Some records:
◆ ◆ ◆ ◆

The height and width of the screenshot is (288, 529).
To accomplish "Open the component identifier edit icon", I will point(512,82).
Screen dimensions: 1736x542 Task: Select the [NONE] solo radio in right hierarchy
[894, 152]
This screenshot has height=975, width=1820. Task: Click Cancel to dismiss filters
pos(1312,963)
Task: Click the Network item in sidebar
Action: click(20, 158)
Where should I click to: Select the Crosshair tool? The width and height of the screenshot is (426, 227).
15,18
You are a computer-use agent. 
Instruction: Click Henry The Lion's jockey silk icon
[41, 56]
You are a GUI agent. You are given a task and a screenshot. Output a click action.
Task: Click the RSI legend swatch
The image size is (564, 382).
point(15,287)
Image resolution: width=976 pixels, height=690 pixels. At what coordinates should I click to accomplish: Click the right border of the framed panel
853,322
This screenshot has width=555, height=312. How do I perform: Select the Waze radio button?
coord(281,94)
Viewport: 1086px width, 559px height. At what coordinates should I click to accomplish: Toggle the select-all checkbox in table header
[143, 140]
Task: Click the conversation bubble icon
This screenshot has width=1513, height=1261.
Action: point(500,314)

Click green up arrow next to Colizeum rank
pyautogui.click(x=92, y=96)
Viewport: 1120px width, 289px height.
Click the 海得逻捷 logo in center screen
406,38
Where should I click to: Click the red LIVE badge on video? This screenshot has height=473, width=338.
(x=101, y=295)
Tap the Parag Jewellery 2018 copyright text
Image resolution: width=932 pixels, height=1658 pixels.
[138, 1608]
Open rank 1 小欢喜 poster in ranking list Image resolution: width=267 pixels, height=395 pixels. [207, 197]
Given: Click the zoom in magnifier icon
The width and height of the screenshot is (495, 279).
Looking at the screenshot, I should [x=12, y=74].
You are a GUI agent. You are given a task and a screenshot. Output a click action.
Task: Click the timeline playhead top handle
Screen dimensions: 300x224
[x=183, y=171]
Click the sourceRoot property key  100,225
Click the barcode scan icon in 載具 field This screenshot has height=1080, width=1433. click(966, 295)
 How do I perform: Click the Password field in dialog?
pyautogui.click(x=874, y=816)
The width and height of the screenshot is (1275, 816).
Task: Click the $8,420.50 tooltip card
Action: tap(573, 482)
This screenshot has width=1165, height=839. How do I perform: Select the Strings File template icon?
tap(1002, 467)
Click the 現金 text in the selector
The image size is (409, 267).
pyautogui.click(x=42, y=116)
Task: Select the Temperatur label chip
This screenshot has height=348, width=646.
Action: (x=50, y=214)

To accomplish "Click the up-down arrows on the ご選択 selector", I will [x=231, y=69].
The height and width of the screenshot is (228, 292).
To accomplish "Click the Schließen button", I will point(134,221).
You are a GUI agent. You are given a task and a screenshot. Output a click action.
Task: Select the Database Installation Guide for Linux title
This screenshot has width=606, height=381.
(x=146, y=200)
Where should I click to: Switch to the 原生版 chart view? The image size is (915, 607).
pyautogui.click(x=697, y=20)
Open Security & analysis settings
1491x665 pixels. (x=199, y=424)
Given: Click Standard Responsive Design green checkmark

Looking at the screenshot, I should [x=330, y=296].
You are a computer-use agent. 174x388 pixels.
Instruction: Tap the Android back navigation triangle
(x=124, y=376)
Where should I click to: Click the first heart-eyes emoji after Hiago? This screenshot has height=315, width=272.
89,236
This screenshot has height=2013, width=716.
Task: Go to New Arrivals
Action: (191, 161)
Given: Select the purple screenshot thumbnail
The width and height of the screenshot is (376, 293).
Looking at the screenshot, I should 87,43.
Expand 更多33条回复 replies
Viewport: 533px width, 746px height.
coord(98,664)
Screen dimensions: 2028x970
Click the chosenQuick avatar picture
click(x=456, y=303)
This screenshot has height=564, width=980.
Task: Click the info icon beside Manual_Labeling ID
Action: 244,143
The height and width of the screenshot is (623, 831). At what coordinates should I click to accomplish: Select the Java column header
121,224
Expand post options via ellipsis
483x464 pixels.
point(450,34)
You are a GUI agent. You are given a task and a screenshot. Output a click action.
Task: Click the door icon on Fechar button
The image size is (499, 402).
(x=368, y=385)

◆ ◆ ◆ ◆

• [Work required]: Edit the listing above so that every "GUI agent" becomes "interface agent", with all else left unchanged.

• [In response]:
The height and width of the screenshot is (288, 529).
To accomplish "Open the component identifier edit icon", I will point(512,82).
Screen dimensions: 1736x542 Task: Select the [NONE] solo radio in right hierarchy
[894, 152]
This screenshot has height=975, width=1820. Task: Click Cancel to dismiss filters
pos(1312,963)
Task: Click the Network item in sidebar
Action: click(20, 158)
Where should I click to: Select the Crosshair tool? The width and height of the screenshot is (426, 227).
15,18
You are a computer-use agent. 
Instruction: Click Henry The Lion's jockey silk icon
[41, 56]
You are a interface agent. You are given a task and a screenshot. Output a click action.
Task: Click the RSI legend swatch
The image size is (564, 382).
point(15,287)
Image resolution: width=976 pixels, height=690 pixels. At what coordinates should I click to accomplish: Click the right border of the framed panel
853,322
This screenshot has width=555, height=312. How do I perform: Select the Waze radio button?
coord(281,94)
Viewport: 1086px width, 559px height. At what coordinates should I click to accomplish: Toggle the select-all checkbox in table header
[143, 140]
Task: Click the conversation bubble icon
This screenshot has width=1513, height=1261.
Action: point(500,314)

Click green up arrow next to Colizeum rank
pyautogui.click(x=92, y=96)
Viewport: 1120px width, 289px height.
Click the 海得逻捷 logo in center screen
406,38
Where should I click to: Click the red LIVE badge on video? This screenshot has height=473, width=338.
(x=101, y=295)
Tap the Parag Jewellery 2018 copyright text
Image resolution: width=932 pixels, height=1658 pixels.
[138, 1608]
Open rank 1 小欢喜 poster in ranking list Image resolution: width=267 pixels, height=395 pixels. [207, 197]
Given: Click the zoom in magnifier icon
The width and height of the screenshot is (495, 279).
Looking at the screenshot, I should [x=12, y=74].
You are a interface agent. You are given a task and a screenshot. Output a click action.
Task: Click the timeline playhead top handle
Screen dimensions: 300x224
[x=183, y=171]
Click the sourceRoot property key  100,225
Click the barcode scan icon in 載具 field This screenshot has height=1080, width=1433. click(966, 295)
 How do I perform: Click the Password field in dialog?
pyautogui.click(x=874, y=816)
The width and height of the screenshot is (1275, 816).
Task: Click the $8,420.50 tooltip card
Action: tap(573, 482)
This screenshot has width=1165, height=839. How do I perform: Select the Strings File template icon?
tap(1002, 467)
Click the 現金 text in the selector
The image size is (409, 267).
pyautogui.click(x=42, y=116)
Task: Select the Temperatur label chip
This screenshot has height=348, width=646.
Action: (x=50, y=214)

To accomplish "Click the up-down arrows on the ご選択 selector", I will [x=231, y=69].
The height and width of the screenshot is (228, 292).
To accomplish "Click the Schließen button", I will point(134,221).
You are a interface agent. You are given a task and a screenshot. Output a click action.
Task: Select the Database Installation Guide for Linux title
This screenshot has width=606, height=381.
(x=146, y=200)
Where should I click to: Switch to the 原生版 chart view? The image size is (915, 607).
pyautogui.click(x=697, y=20)
Open Security & analysis settings
1491x665 pixels. (x=199, y=424)
Given: Click Standard Responsive Design green checkmark

Looking at the screenshot, I should [x=330, y=296].
You are a computer-use agent. 174x388 pixels.
Instruction: Tap the Android back navigation triangle
(x=124, y=376)
Where should I click to: Click the first heart-eyes emoji after Hiago? This screenshot has height=315, width=272.
89,236
This screenshot has height=2013, width=716.
Task: Go to New Arrivals
Action: (191, 161)
Given: Select the purple screenshot thumbnail
The width and height of the screenshot is (376, 293).
Looking at the screenshot, I should 87,43.
Expand 更多33条回复 replies
Viewport: 533px width, 746px height.
coord(98,664)
Screen dimensions: 2028x970
Click the chosenQuick avatar picture
click(x=456, y=303)
This screenshot has height=564, width=980.
Task: Click the info icon beside Manual_Labeling ID
Action: 244,143
The height and width of the screenshot is (623, 831). At what coordinates should I click to accomplish: Select the Java column header
121,224
Expand post options via ellipsis
483x464 pixels.
point(450,34)
You are a interface agent. You are given a task and a screenshot. Output a click action.
Task: Click the door icon on Fechar button
The image size is (499, 402).
(x=368, y=385)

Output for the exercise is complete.